People don’t pay for your program. They pay to stop wondering whether it’ll work.
Walk a prospect through everything your gym offers and you’ll watch their eyes glaze over a little. The equipment, the programming, the credentials, the class schedule. You think you’re building the case. To them it’s noise, because none of it answers the only question they’re actually asking. Will this work for me?
That’s the thing people are really buying. Not the program. Certainty. They want to believe that if they hand you their time, their money, and their fragile bit of hope, they’ll actually get somewhere this time. Everything else is secondary to that one quiet question, and most of them won’t even say it out loud.
Once you see it, a lot of the sales stuff finally makes sense. The reason a prospect hesitates usually isn’t price. It’s doubt. They’ve started before. They’ve quit before. They’ve paid for the membership that turned into a monthly donation. So they’re not skeptical of you, exactly. They’re skeptical of themselves, and whether this time will be any different. Your job isn’t to prove your program is the best one in town. Your job is to make them feel certain they won’t fail with you.
You do that by removing the unknowns.

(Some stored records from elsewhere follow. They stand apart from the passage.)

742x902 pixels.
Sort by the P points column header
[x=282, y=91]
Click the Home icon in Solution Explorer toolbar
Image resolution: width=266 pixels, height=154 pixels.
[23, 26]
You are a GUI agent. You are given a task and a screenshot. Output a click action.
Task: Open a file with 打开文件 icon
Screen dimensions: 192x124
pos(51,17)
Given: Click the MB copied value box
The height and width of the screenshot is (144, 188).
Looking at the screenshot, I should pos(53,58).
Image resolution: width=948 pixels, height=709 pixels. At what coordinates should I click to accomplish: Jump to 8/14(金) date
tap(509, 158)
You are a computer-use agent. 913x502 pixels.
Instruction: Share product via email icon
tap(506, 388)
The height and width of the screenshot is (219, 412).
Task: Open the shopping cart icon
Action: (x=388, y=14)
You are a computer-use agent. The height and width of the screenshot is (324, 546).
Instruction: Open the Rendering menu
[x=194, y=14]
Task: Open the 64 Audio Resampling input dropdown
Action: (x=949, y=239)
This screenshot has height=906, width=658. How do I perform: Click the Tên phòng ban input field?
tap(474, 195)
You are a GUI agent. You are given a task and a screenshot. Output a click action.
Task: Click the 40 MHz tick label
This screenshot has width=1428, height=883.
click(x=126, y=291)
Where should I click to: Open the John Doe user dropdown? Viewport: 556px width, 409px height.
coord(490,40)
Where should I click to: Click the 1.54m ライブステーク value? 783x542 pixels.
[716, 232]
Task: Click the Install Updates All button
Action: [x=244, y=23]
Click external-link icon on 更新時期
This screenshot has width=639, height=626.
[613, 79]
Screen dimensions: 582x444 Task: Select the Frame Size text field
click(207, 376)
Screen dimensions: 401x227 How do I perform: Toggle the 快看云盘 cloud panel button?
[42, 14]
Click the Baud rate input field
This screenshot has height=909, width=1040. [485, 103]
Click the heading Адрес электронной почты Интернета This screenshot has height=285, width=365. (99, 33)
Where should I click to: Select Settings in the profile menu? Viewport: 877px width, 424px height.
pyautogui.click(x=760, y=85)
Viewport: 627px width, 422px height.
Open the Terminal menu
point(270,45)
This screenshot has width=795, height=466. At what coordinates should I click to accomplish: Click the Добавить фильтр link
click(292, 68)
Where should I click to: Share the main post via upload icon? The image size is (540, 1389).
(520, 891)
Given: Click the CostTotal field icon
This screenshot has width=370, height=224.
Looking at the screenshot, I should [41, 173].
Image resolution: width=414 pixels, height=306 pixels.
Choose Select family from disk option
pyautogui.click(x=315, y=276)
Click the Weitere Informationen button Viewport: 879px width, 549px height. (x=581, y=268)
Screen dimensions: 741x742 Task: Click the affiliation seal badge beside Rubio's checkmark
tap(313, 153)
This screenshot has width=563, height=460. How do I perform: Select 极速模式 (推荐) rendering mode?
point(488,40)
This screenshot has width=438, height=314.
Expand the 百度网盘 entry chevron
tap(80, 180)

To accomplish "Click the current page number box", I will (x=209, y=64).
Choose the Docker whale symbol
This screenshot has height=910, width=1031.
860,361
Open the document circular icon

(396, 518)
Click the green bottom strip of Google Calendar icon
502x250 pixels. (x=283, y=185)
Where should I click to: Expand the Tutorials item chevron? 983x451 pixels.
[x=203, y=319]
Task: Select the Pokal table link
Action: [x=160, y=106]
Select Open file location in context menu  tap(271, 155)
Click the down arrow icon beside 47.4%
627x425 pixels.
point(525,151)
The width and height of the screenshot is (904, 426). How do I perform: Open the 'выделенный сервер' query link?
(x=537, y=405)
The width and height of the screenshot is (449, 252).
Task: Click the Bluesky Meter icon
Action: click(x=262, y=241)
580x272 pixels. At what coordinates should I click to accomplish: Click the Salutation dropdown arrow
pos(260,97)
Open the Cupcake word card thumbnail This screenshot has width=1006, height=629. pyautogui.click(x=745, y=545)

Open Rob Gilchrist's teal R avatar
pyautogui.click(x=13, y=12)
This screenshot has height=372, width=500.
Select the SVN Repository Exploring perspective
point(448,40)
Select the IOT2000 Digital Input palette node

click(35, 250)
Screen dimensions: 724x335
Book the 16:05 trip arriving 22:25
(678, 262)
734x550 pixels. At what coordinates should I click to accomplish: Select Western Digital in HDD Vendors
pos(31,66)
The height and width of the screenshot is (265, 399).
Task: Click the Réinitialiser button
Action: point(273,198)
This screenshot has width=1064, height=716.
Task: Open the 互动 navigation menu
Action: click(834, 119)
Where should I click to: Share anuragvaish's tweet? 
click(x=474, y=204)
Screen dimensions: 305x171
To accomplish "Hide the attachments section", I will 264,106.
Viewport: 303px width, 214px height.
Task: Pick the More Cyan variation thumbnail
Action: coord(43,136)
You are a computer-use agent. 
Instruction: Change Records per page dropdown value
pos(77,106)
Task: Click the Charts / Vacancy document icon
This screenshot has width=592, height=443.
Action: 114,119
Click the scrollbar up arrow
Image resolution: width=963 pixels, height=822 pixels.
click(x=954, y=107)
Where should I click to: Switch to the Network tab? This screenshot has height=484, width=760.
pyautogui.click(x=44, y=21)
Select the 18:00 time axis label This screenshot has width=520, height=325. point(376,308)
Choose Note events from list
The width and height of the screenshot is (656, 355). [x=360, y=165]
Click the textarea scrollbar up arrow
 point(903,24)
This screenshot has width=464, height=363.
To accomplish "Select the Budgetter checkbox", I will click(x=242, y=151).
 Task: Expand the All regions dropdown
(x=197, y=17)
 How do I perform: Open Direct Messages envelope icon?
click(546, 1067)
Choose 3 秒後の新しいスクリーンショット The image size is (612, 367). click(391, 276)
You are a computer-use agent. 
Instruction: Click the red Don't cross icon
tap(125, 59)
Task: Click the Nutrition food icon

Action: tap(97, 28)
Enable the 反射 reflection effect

Show them exactly what the first thirty days look like, so there’s no mystery. Show them somebody just like them who started scared and made it through. Tell them what happens when they miss a week, because they’re already afraid of that. Make the first step small and safe instead of big and intimidating. Every unknown you remove is a little more certainty, and certainty is what they came to buy.
For a long time I sold with information. The program, the reasoning, the science behind it. And I couldn’t understand why smart people would nod along and still not commit. They weren’t rejecting the information. They believed me. They just didn’t believe in themselves yet, and no amount of proof about my program touched the doubt they carried about their own follow through.
So before you list one more feature, ask what this person is actually uncertain about, and aim everything at that. Make the path clear. Make the proof real. Make the first step feel safe. People will pay a premium to stop wondering whether it’ll work. Sell them the certainty and the program sells itself.